Repeat the records exactly, so that each line matches the original.

※

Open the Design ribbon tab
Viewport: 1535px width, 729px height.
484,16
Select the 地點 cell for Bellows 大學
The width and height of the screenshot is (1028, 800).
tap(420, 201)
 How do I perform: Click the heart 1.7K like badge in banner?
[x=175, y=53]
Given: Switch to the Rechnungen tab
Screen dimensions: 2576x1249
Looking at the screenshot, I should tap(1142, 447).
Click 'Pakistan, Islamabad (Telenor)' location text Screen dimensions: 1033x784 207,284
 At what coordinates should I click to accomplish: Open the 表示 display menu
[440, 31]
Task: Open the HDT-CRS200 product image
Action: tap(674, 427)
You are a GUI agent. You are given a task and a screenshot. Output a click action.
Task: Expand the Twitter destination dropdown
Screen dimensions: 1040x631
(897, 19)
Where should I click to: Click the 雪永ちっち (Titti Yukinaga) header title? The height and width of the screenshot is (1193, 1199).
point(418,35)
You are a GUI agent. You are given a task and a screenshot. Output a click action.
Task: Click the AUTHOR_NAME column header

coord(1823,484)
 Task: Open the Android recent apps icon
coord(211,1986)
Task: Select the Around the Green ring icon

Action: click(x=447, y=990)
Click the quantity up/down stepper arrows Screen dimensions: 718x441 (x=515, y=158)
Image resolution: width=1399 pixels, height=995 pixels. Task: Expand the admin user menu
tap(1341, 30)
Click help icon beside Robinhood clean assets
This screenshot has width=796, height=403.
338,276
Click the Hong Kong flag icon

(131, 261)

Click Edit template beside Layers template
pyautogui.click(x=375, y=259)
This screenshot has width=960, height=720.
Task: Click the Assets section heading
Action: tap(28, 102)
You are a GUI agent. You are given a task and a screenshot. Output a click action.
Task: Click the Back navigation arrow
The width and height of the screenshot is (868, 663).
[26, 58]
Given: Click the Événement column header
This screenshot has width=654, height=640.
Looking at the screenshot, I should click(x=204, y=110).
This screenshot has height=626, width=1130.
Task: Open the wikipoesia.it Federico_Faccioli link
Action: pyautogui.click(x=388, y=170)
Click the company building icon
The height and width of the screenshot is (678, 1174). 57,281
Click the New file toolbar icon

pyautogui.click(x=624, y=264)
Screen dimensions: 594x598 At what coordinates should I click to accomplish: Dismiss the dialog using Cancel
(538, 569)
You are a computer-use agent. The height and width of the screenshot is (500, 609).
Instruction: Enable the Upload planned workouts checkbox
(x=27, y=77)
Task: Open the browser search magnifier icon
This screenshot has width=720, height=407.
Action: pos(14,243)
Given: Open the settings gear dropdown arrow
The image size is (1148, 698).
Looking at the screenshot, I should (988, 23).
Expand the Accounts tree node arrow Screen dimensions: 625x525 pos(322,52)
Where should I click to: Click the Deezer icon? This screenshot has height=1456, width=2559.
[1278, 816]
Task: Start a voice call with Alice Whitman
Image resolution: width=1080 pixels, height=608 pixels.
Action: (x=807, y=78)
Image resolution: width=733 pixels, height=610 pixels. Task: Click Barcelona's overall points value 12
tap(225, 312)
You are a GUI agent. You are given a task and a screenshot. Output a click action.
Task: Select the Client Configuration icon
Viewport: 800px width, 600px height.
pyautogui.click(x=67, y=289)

※

_Your response_
Open the Design ribbon tab
Viewport: 1535px width, 729px height.
484,16
Select the 地點 cell for Bellows 大學
The width and height of the screenshot is (1028, 800).
tap(420, 201)
 How do I perform: Click the heart 1.7K like badge in banner?
[x=175, y=53]
Given: Switch to the Rechnungen tab
Screen dimensions: 2576x1249
Looking at the screenshot, I should tap(1142, 447).
Click 'Pakistan, Islamabad (Telenor)' location text Screen dimensions: 1033x784 207,284
 At what coordinates should I click to accomplish: Open the 表示 display menu
[440, 31]
Task: Open the HDT-CRS200 product image
Action: tap(674, 427)
You are a GUI agent. You are given a task and a screenshot. Output a click action.
Task: Expand the Twitter destination dropdown
Screen dimensions: 1040x631
(897, 19)
Where should I click to: Click the 雪永ちっち (Titti Yukinaga) header title? The height and width of the screenshot is (1193, 1199).
point(418,35)
You are a GUI agent. You are given a task and a screenshot. Output a click action.
Task: Click the AUTHOR_NAME column header

coord(1823,484)
 Task: Open the Android recent apps icon
coord(211,1986)
Task: Select the Around the Green ring icon

Action: click(x=447, y=990)
Click the quantity up/down stepper arrows Screen dimensions: 718x441 (x=515, y=158)
Image resolution: width=1399 pixels, height=995 pixels. Task: Expand the admin user menu
tap(1341, 30)
Click help icon beside Robinhood clean assets
This screenshot has width=796, height=403.
338,276
Click the Hong Kong flag icon

(131, 261)

Click Edit template beside Layers template
pyautogui.click(x=375, y=259)
This screenshot has width=960, height=720.
Task: Click the Assets section heading
Action: tap(28, 102)
You are a GUI agent. You are given a task and a screenshot. Output a click action.
Task: Click the Back navigation arrow
The width and height of the screenshot is (868, 663).
[26, 58]
Given: Click the Événement column header
This screenshot has width=654, height=640.
Looking at the screenshot, I should click(x=204, y=110).
This screenshot has height=626, width=1130.
Task: Open the wikipoesia.it Federico_Faccioli link
Action: pyautogui.click(x=388, y=170)
Click the company building icon
The height and width of the screenshot is (678, 1174). 57,281
Click the New file toolbar icon

pyautogui.click(x=624, y=264)
Screen dimensions: 594x598 At what coordinates should I click to accomplish: Dismiss the dialog using Cancel
(538, 569)
You are a computer-use agent. The height and width of the screenshot is (500, 609).
Instruction: Enable the Upload planned workouts checkbox
(x=27, y=77)
Task: Open the browser search magnifier icon
This screenshot has width=720, height=407.
Action: pos(14,243)
Given: Open the settings gear dropdown arrow
The image size is (1148, 698).
Looking at the screenshot, I should (988, 23).
Expand the Accounts tree node arrow Screen dimensions: 625x525 pos(322,52)
Where should I click to: Click the Deezer icon? This screenshot has height=1456, width=2559.
[1278, 816]
Task: Start a voice call with Alice Whitman
Image resolution: width=1080 pixels, height=608 pixels.
Action: (x=807, y=78)
Image resolution: width=733 pixels, height=610 pixels. Task: Click Barcelona's overall points value 12
tap(225, 312)
You are a GUI agent. You are given a task and a screenshot. Output a click action.
Task: Select the Client Configuration icon
Viewport: 800px width, 600px height.
pyautogui.click(x=67, y=289)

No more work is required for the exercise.